Herbs can be a fun and enjoyable food to grow. Edible herbs require little room compared to other food and can be harvested as needed. While starting edible herbs can take time, once started, the seeds can be used to recreate the results each year for annuals or the plants can be allowed to simply return each year if they are perennials.
Locate an area of your property that gets six hours or more of direct sunlight daily. This can be inground using a garden plot or above-ground using planters. If you live in a location where sunlight moves from one space to another, such as lightly shaded or urban areas, planters are the best option as you can move them to chase the sun.
Prepare the growing area. Use the claw rake to break up the soil if you are planting in a garden plot; fill the planters with loose potting soil. Make sure that the soil is loose enough where you can break it up with your hands. Break up the ground to a depth of three inches; fill the planters to within an inch of the lip. This will provide enough room to plant seeds or plants while also allowing for watering and soil compaction.

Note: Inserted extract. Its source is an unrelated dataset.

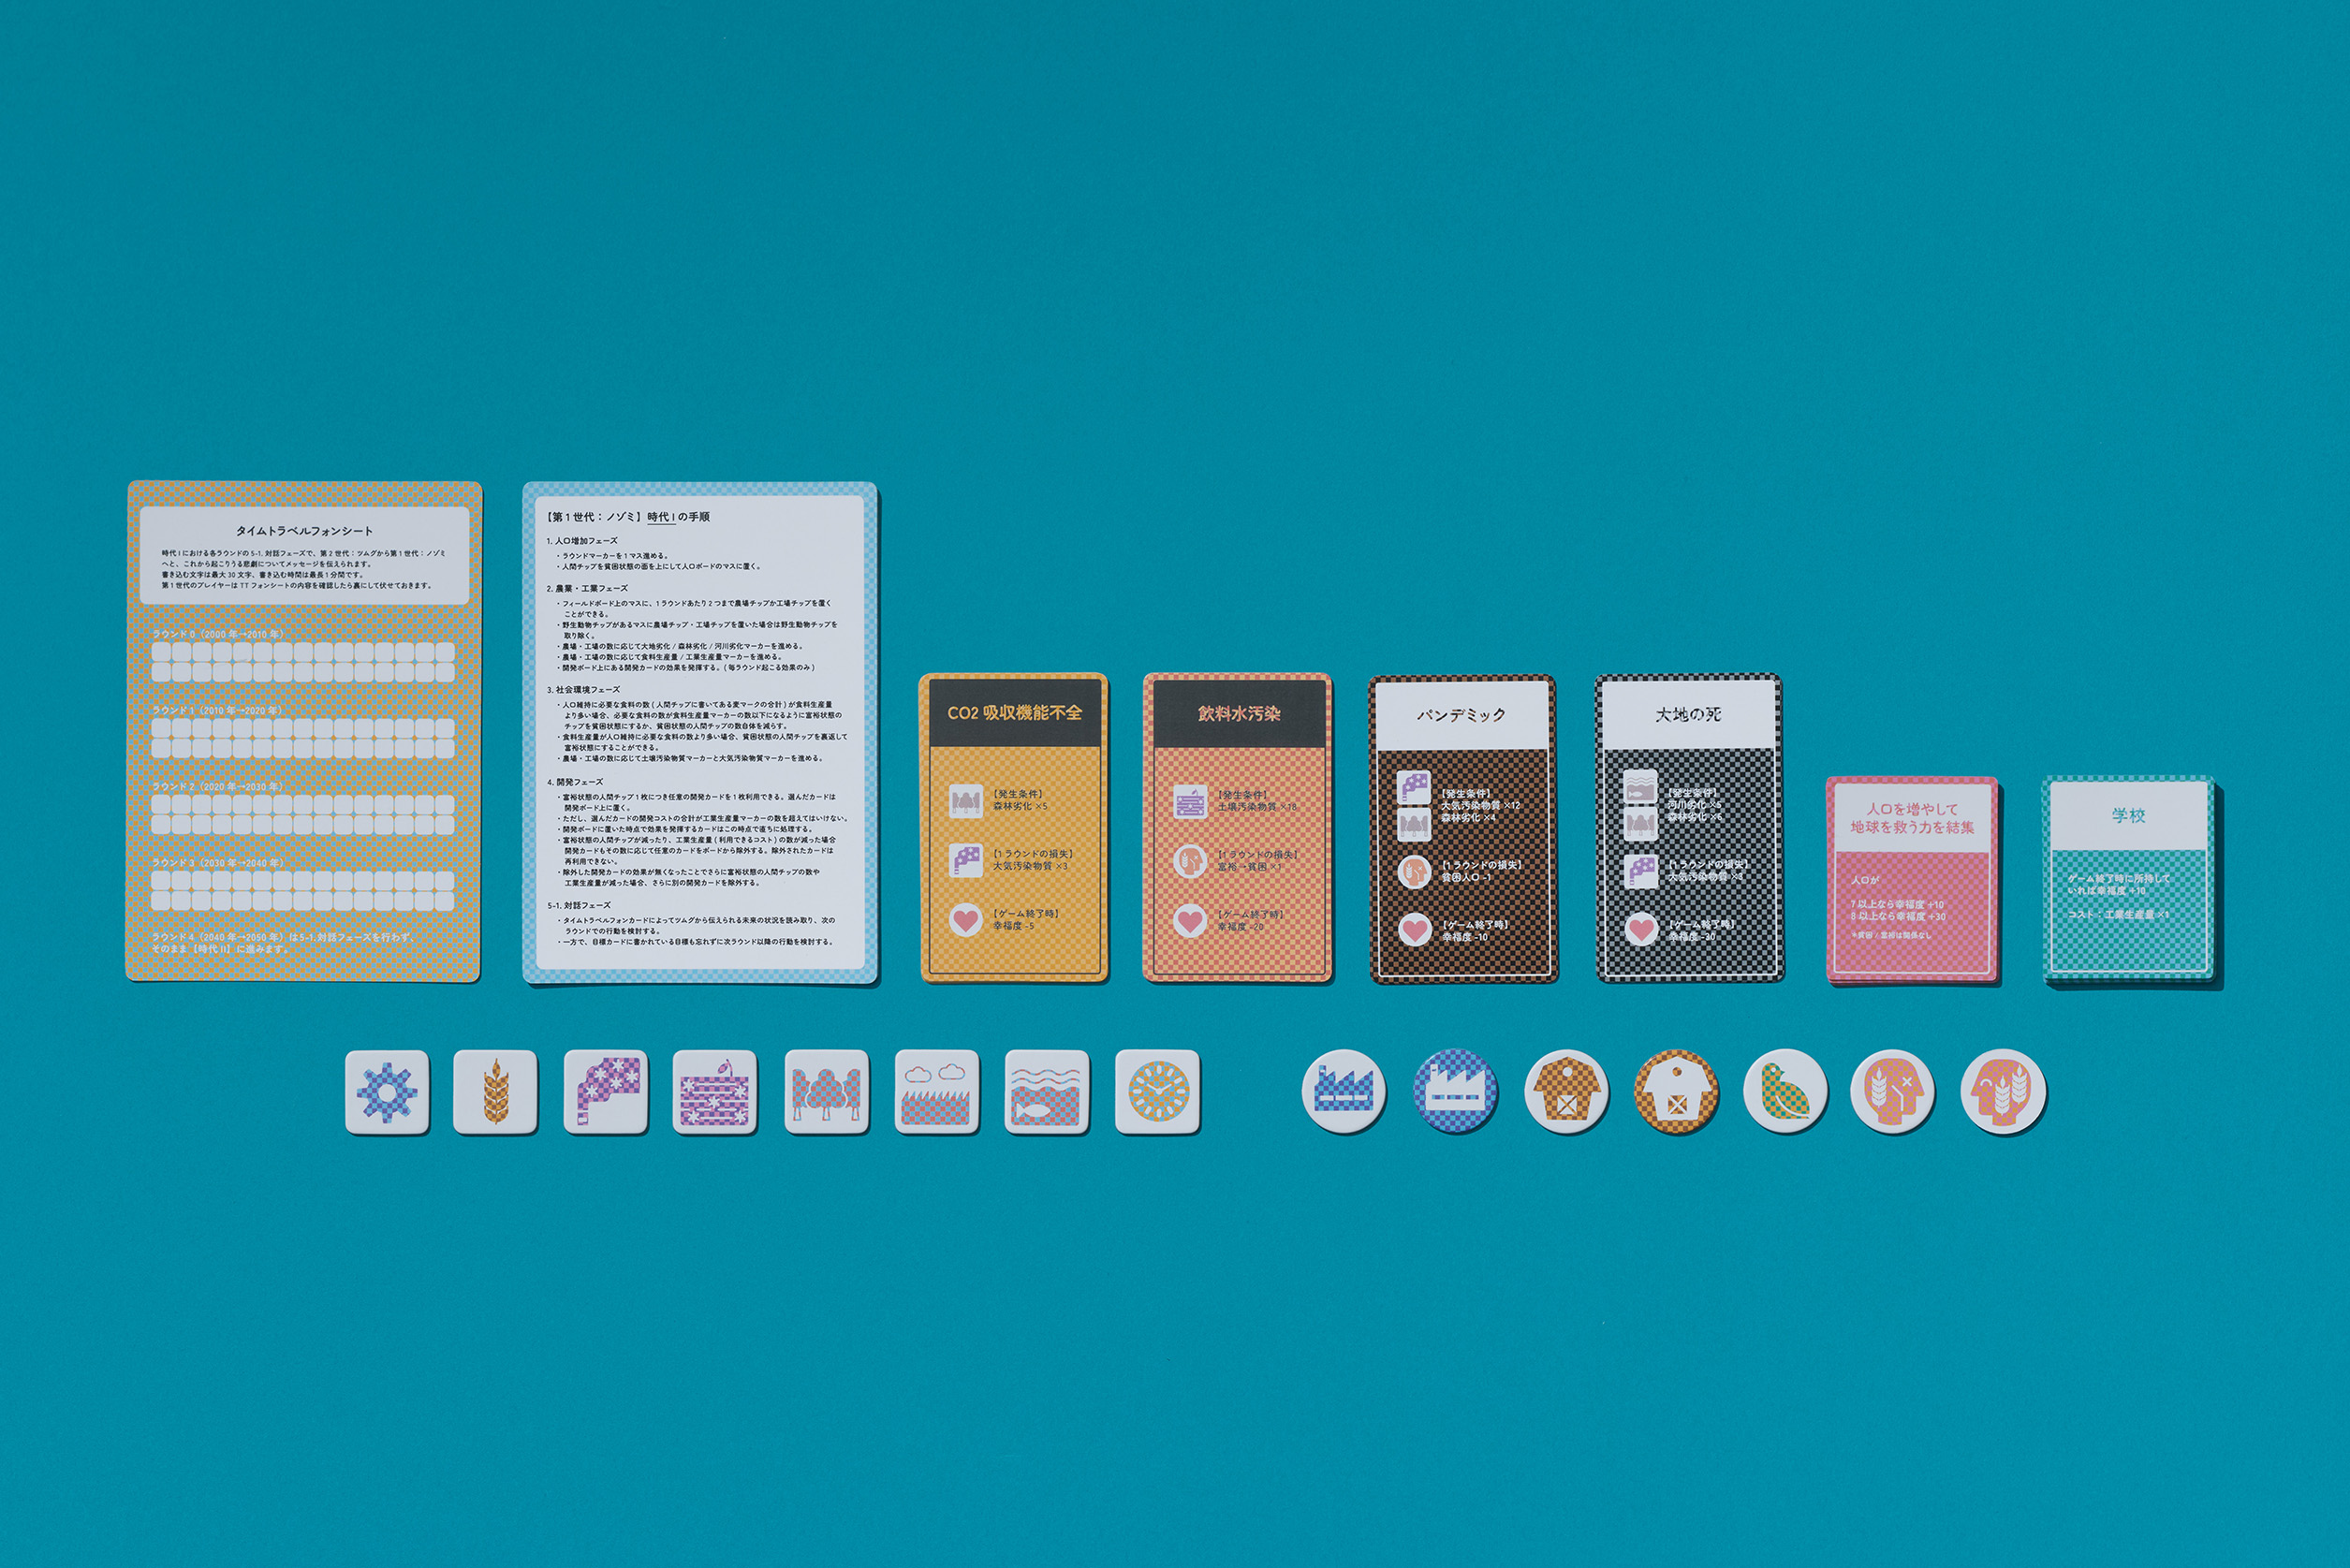
Task: Select the パンデミック card
Action: pyautogui.click(x=1461, y=828)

Water the soil to check for drainage. This step will determine if you have good drainage or need to make adjustments before planting; herbs drown easily if overwatered or left in standing water. Use raised beds for inground locations with poor drainage; use a 1-inch gravel base and create small openings in the bottom of planters for better drainage.
Fertilize the soil. Use compost or organic potting soil specifically formulated for herbs. Spread the compost across the area for inground gardens; then work the compost into the soil until it is well mixed. For planters, place the potting soil into the planter and mix well to ensure nutrients are spread thoroughly throughout the soil.
Plant the edible herbs. Dig a hole into the soil 2inches deep for seeds or the required depth for seedlings according to the growing instructions provided. Place the seeds or plants into the holes. Cover the hole with soil. Annuals and biennials are easier to plant as seeds, while perennials are better set as transplanted seedlings according to information published in the "Sunset Western Garden Book."
Water the plants. Water the herbs immediately after planting until the soil is moist but not wet. Water the herbs weekly until they become established. After your edible herbs are growing, follow the recommended watering schedule for each herb; lavender requires light watering while mint needs to remain in moist soil.
Apply compost to the herb beds at the start of the second growing season in the spring. Place the compost around the base of the herb, keeping the crown exposed to ensure the plant can breathe. This will provide more nutrients, protection from pests and weather, and lengthen the growing season.
Harvest sprigs in the morning once buds begin to bloom. This is when the edible herbs are freshest. Gathering the herbs in the morning allows the plants the most time to recover from harvesting. Tie the cuttings together with string. Hang the group from a nail or hook. Keep the cuttings out of direct sunlight to avoid them from drying out too quickly.